И Мизинец, и Средний, например, утверждали, что простая детская шалость с кошельком на веревочке куда назидательней, чем погоня, ибо
Большинством голосов при одном воздержавшемся предложение Среднего было принято. Поднялись. Игорь спрятал листки протокола в карман брюк. Было чувство, какое бывает, может быть, у орла на скале, когда глазом, глядящим вниз, он считает овец на лугу, а другим водит по небу череду облачков, а еще некой силой внутри приближает нашествие ветра, чтобы прыгнуть в него, и совпасть, и парить между стадом, которое на земле, и стадом на небе. И у Пашки Большого в обычно лукавых глазах была эта же тяга… А Малой, взяв у Влада фонарь, уже лез за лучом через балки, бросая их тени, как весла на воду.
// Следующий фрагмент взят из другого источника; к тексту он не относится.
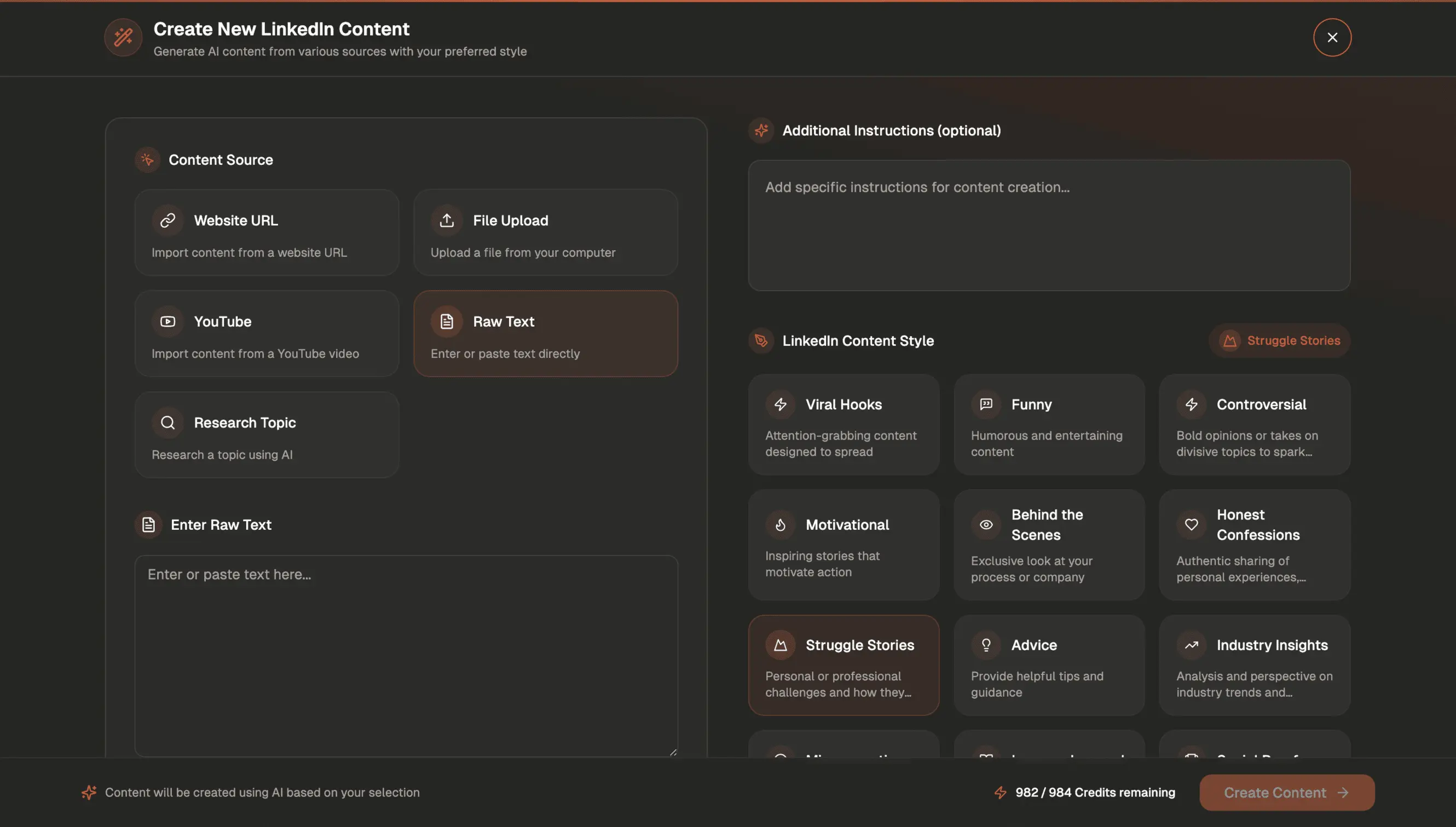Click the File Upload arrow icon
The width and height of the screenshot is (1456, 827).
(x=447, y=221)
Игорь лез за ним следом, когда луч вдруг метнулся назад, ослепил, обогнул, обнаружил гнездо или, может быть, ком паутины и слепил силуэт — на одно лишь мгновение — двух влюбленных, они целовались, если все это не было просто пятном на сетчатке после яркого света. Влад и Нина — они не могли целоваться — Влад ведь шел сейчас к Зине в больницу, он поэтому и воздержался, он сказал, что сегодня его не пускает на акцию очень важное дело, — и, ногой зацепив за чугунный утюг или рельс, Игорь врезался переносицей в деревянный зазубренный брус, и как будто бы сопли, но на вкус оказалось, что кровь побежала из носа. Чтоб не дать слабину, он зажал его пальцами, кровь забулькала в горле, он попробовал сплюнуть ее, а она улучила момент и опять побежала по пальцам и по губам. Сила воли была его пунктиком лет с восьми, он ее закалял, как умел: целый день не ходил в туалет, ел сырыми горох и фасоль — до несварения («Радуйтесь, что не гвозди!» — говорили маме в больнице), сунув голову в тазик с водой, не дышал, сколько мог (лет в двенадцать он мог почти сорок секунд), а в тринадцать стоял на карнизе четвертого этажа шириною в кирпич, пока бабушка не нашла его в сантиметре от бездны, обыскав всю квартиру и выбежав на балкон, и закрыла ладонями рот, чтоб его не сразить своим криком, он же ей преспокойно сказал: «Не волнуйся, теперь будешь прятаться ты!» — и пошел приставными шажками обратно к балконной решетке, для страховки вцепившись глазами в ее сохнувший на веревке, накрахмаленный и, как латы, могучий бюстгальтер.